The link sends you to a page with the Single task models in one folder with the following folder structure:
stl/DATASET_NAME_EMBEDDING/model_RUN_NUMBER.tar.gz
Whereby DATASET_NAME
can be, which refer to the 4 Main train and evaluate datasets:
- MAMS
- laptop
- mpqa
- restaurant
EMBEDDING
is either an empty string for the GloVe embedding or _contextualized
for the CWR that matches the relevant DATASET_NAME
see the Resources section.
RUN_NUMBER
can be 0
, 1
, 2
, 3
, or 4
which represents the five different runs for each experiment. An example path to the STL model trained on the MAMS dataset using the GloVe embeddings and was the 2nd trained model:
stl/MAMS/model_1.tar.gz
The multi task models have the following structure:
mtl/AUXILIARY_DATASET/DATASET_NAME_EMBEDDING/model_RUN_NUMBER.tar.gz
Whereby AUXILIARY_DATASET
is the auxiliary task that the model was also trained on, which can be that refer to the 6 Auxiliary datasets:
- conan_doyle
- dr
- lextag
- sfu
- sfu_spec
- u_pos
An example path to the MTL model trained on the MAMS dataset, with auxiliary task of speculation prediction, using a CWR and was the 1st trained model:
mtl/sfu_spec/MAMS_contextualized/model_0.tar.gz
Also in each of these folders also contains the saved auxiliary task model which in this examples will be saved as:
mtl/sfu_spec/MAMS_contextualized/task_speculation_model_0.tar.gz
The notebooks ./notebooks (all notebooks can be loaded using Google Colab) store all of the evaluation results which generate the tables within the paper and run/produce the statistical significance test results that are within those tables in the paper.

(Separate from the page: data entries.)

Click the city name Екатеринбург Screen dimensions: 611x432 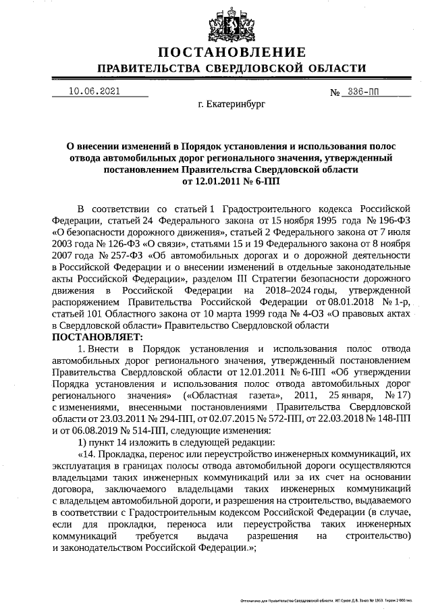click(232, 106)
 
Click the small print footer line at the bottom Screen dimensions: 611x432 click(334, 600)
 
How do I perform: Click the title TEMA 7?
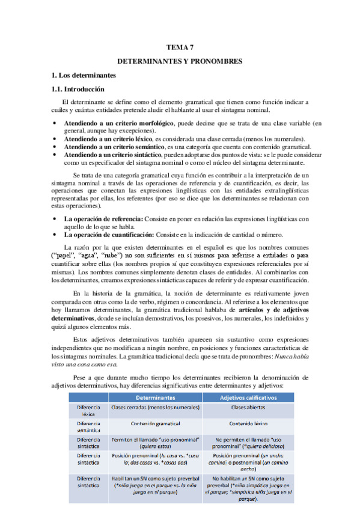(x=179, y=48)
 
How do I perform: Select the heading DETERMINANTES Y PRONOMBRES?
(x=179, y=61)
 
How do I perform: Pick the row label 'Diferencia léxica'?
(x=88, y=411)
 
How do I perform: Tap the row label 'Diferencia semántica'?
(x=88, y=428)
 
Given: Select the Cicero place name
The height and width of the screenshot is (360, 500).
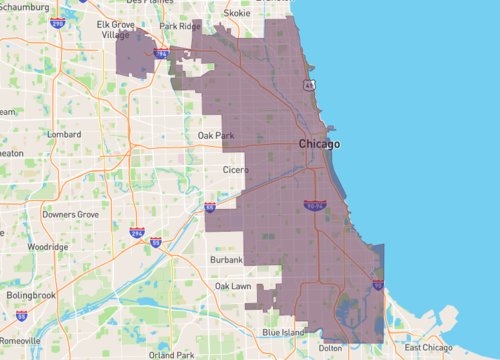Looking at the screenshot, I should (x=236, y=170).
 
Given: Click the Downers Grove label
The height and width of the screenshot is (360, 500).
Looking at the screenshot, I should (x=70, y=214).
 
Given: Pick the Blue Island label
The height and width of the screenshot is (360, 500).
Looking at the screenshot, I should (x=284, y=331).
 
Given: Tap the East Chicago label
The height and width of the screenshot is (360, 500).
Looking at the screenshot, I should (x=427, y=347).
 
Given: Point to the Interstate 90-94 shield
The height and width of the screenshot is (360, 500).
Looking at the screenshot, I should (x=315, y=205).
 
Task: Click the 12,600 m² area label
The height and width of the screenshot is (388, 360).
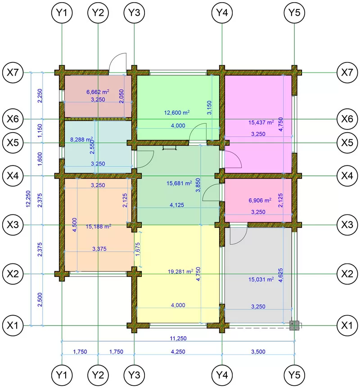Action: (177, 112)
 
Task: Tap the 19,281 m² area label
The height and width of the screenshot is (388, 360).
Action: (180, 272)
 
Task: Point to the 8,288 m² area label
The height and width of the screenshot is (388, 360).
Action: (81, 139)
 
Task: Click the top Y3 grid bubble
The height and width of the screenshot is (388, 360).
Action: (134, 13)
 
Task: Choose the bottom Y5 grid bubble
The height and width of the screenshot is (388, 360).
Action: (294, 375)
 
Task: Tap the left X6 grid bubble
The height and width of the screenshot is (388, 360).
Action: (13, 119)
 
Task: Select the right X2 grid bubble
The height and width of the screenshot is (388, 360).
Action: (347, 274)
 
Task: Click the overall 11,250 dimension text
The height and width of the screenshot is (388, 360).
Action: (178, 338)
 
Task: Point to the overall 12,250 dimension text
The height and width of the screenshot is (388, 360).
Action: (28, 199)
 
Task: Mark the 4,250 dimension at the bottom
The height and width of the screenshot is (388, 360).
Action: (178, 352)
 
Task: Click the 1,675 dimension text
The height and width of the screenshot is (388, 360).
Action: (138, 250)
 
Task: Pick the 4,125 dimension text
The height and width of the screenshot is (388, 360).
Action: (177, 205)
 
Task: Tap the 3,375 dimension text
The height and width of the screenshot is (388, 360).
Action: (99, 249)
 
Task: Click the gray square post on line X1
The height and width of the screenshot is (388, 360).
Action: (294, 326)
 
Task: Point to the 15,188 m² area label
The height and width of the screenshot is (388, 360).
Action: (98, 227)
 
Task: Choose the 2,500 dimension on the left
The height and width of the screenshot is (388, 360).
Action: (40, 300)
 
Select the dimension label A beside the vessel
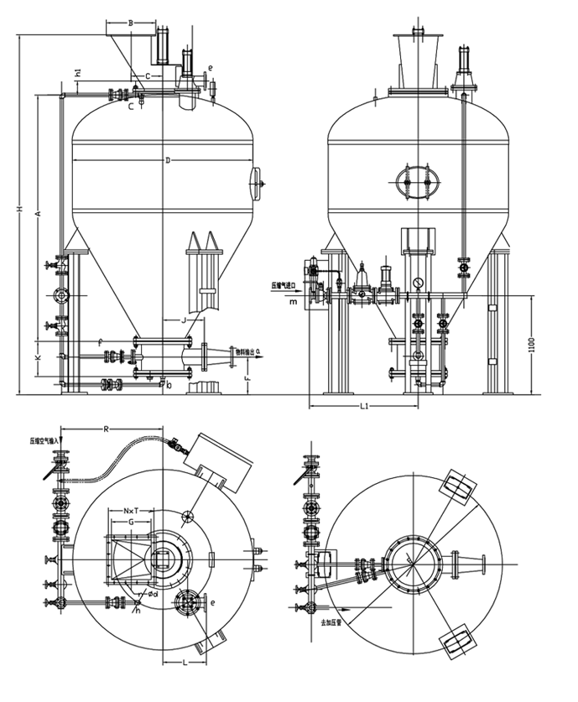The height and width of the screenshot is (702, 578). (x=37, y=215)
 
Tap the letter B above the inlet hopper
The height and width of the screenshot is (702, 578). (x=130, y=23)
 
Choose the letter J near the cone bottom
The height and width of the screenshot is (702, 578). (x=184, y=320)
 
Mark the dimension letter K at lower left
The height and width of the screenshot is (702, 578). (x=37, y=357)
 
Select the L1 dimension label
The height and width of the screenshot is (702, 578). (x=363, y=406)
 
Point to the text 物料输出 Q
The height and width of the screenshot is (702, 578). (x=247, y=352)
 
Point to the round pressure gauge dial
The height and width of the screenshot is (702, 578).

The results on the 4 main datasets: Laptop, Restaurant, MAMS, and MPQA see the ./notebooks/Main_Evaluation.ipynb notebook.

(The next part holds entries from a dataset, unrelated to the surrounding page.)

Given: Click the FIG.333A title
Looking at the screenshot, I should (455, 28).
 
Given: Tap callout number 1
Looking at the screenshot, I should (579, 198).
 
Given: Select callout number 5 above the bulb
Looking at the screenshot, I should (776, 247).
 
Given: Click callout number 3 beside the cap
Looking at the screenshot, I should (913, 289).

The results on the Laptop and Restaurant negation and speculation challenge datasets, that was created from this work, see the ./notebooks/Negation_Evaluation.ipynb and ./notebooks/Speculation_Evaluation.ipynb notebooks.

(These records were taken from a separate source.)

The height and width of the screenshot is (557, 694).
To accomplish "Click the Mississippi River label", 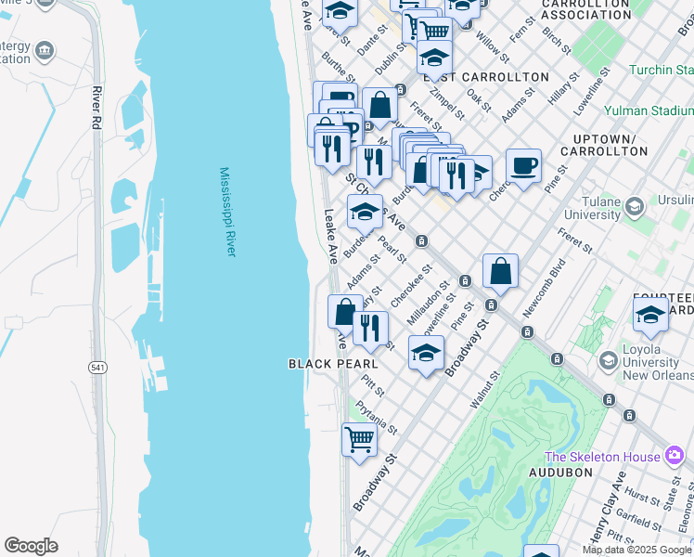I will click(227, 213).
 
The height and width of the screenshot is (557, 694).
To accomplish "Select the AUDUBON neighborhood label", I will click(560, 473).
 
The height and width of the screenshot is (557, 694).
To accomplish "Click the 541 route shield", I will click(97, 368).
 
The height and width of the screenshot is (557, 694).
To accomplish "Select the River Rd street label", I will click(96, 107).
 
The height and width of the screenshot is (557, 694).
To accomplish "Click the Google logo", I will click(31, 546).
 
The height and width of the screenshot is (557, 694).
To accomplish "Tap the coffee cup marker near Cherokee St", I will click(524, 165).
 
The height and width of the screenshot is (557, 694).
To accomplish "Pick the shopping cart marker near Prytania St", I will click(359, 438).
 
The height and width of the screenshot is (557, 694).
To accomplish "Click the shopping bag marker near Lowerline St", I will click(500, 271).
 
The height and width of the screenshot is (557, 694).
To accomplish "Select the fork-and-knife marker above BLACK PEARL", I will click(370, 328).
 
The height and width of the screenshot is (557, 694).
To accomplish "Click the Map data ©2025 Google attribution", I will click(636, 550).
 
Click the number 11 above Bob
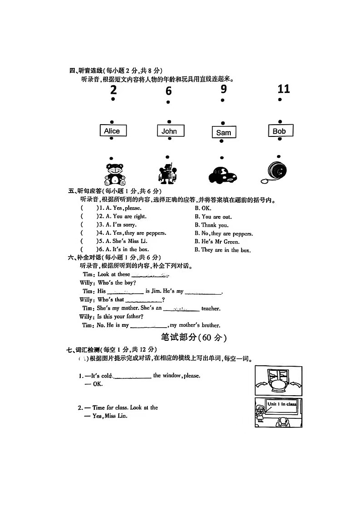[283, 88]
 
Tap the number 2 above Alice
[113, 90]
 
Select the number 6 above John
[169, 91]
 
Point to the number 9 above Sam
[224, 89]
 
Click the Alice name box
[112, 131]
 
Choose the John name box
[169, 131]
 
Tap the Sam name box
[224, 132]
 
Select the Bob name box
[280, 131]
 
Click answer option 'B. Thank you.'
[212, 225]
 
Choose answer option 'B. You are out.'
[213, 217]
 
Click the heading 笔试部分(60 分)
[194, 338]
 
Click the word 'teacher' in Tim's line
[211, 309]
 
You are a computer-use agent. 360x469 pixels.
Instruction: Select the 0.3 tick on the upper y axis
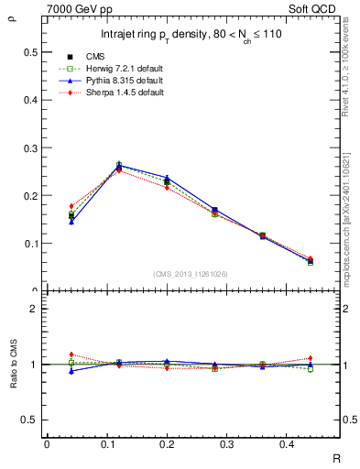point(31,147)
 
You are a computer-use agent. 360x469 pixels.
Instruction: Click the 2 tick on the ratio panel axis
point(35,309)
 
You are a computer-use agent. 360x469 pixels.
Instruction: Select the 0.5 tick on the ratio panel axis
point(31,420)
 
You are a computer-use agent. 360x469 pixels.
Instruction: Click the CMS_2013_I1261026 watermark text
point(191,274)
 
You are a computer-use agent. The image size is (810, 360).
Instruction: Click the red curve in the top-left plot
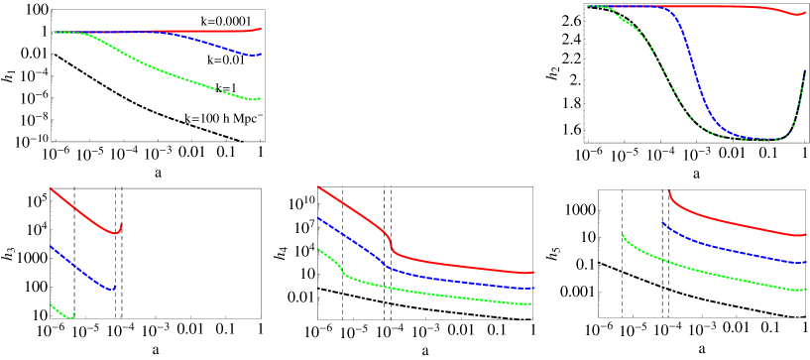click(x=198, y=31)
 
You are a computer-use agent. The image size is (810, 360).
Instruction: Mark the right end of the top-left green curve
click(x=260, y=98)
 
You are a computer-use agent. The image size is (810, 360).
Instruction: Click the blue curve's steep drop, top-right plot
click(x=691, y=69)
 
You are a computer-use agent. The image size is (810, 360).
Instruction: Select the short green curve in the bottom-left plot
click(x=61, y=313)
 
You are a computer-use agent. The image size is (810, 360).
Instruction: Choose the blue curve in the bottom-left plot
click(x=79, y=267)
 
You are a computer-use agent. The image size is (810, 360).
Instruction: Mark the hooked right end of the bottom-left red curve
click(x=121, y=225)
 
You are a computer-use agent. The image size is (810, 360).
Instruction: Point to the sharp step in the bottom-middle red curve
click(x=391, y=241)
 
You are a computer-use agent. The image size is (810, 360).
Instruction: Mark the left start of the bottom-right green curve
click(x=622, y=235)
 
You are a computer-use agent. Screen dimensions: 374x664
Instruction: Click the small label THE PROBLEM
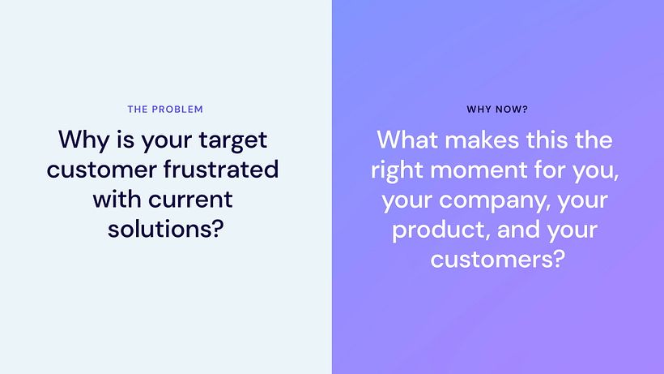click(165, 109)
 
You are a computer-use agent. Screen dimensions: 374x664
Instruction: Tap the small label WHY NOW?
click(497, 109)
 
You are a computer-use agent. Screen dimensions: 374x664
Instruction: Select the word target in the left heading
click(233, 140)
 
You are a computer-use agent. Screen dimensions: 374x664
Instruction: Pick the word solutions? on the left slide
click(165, 229)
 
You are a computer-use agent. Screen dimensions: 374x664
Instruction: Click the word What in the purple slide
click(408, 140)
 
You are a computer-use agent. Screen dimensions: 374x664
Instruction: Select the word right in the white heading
click(398, 170)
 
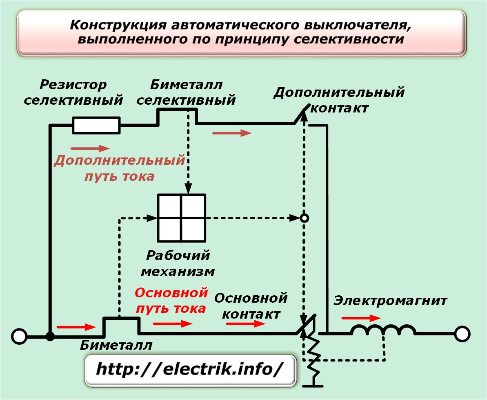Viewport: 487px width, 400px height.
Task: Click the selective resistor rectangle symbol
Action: pos(96,126)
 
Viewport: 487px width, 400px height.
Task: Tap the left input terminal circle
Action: pos(19,337)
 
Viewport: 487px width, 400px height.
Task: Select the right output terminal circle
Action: pos(462,334)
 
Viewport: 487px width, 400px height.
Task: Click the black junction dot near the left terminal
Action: pos(50,337)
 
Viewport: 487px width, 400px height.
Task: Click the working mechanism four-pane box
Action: pos(182,218)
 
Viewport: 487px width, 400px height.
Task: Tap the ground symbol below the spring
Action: pos(313,385)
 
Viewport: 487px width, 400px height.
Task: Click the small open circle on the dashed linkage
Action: pos(305,218)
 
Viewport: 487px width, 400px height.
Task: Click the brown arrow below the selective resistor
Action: pos(90,148)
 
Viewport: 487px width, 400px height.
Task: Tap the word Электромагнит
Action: pos(390,301)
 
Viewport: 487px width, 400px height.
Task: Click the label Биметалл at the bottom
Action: pos(116,345)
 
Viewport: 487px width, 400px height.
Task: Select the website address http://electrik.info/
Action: pos(190,369)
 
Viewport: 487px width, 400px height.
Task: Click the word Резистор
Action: pos(73,85)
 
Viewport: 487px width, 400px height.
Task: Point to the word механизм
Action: pos(178,272)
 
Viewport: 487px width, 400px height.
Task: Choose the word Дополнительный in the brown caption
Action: pos(120,161)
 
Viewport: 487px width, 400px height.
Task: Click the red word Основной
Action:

This work has been carried out as part of the SANT project (Sentiment Analysis for Norwegian Text), funded by the Research Council of Norway (grant number 270908). Andrew has been funded by Lancaster University by an EPSRC Doctoral Training Grant. The authors thank the UCREL research centre for hosting the models created from this research.